La API lamenta el fallecimiento de Paul Decroos, fundador de Journalismfund.eu

Paul Decross, periodista belga recientemente fallecido.

La Asociación de Periodistas de Investigación (API) quiere trasladar sus condolencias y afecto a nuestros colegas de Journalismfund.eu tras el fallecimiento de Paul Decroos, presidente honorario, cofundador y miembro de la Asamblea General de Journalismfund.eu, plataforma de la que la API es miembro de su Advisory Board.

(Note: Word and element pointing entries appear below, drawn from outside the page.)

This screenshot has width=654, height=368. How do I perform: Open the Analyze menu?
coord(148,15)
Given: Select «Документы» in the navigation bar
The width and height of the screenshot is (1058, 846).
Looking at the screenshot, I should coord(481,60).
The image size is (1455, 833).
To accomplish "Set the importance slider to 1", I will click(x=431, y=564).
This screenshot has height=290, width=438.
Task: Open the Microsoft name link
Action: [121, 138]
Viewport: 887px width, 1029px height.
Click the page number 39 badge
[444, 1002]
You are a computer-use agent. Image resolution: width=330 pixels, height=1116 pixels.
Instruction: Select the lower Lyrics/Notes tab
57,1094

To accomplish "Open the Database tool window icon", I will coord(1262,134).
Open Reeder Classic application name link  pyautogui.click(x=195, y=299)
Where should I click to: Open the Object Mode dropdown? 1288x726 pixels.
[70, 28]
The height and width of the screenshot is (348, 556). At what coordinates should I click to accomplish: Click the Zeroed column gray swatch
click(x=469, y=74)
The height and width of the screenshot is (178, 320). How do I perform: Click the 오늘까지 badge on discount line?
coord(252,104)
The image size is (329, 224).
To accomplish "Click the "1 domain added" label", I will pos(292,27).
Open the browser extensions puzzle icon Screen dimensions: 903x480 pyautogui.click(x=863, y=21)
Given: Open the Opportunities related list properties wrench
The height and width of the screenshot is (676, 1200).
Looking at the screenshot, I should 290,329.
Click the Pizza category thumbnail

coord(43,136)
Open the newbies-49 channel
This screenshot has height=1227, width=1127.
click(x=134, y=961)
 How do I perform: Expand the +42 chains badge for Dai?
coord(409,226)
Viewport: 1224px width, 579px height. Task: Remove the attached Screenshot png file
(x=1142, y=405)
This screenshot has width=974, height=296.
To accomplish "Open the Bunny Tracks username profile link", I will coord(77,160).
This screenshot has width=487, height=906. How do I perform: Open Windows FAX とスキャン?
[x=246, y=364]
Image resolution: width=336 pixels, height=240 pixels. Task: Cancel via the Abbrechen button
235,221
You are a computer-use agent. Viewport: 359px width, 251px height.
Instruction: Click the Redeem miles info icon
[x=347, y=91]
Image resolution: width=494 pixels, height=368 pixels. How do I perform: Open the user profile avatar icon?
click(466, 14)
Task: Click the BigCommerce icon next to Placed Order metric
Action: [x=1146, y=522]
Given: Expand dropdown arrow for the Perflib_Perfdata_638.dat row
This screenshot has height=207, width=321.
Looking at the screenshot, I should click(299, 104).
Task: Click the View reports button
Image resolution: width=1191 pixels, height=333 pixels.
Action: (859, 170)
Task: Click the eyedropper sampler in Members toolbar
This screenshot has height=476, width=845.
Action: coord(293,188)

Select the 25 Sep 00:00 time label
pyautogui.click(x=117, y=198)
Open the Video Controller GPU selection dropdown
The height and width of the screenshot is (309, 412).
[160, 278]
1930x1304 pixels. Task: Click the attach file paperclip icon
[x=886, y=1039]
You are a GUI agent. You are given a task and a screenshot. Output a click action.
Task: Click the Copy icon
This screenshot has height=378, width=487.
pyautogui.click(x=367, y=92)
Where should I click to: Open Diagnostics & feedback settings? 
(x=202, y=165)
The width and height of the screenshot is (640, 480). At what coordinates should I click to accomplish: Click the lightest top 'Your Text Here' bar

El periodista belga Paul Decroos falleció el pasado mes de enero y fue clave en la fundación de Journalismfund.eu., la plataforma que impulsa el periodismo de excelencia y de investigación en Europa y cuyas becas ayudas han hecho posibles numerosas investigaciones en medios de comunicación o por periodistas freelancers. 

En palabras del periodista y director de Journalismfund.eu, Ides Debruyne, «Paul siempre estuvo presente en las reuniones de la junta y estaba muy satisfecho con el espíritu empresarial que hemos desarrollado con las dos organizaciones sin ánimo de lucro. Siguió de cerca nuestra organización y fue uno de los miembros mejor informados. Para mí, fue alguien que me estimuló y me dio la confianza para creer en nuestro proyecto conjunto, incluso en los momentos más difíciles”. 

Debruyne recuerda que Decroos «fue un gran partidario del proyecto europeo y estaba allí cuando lo necesitábamos. Renunciar no estaba en su diccionario. Le extrañaremos».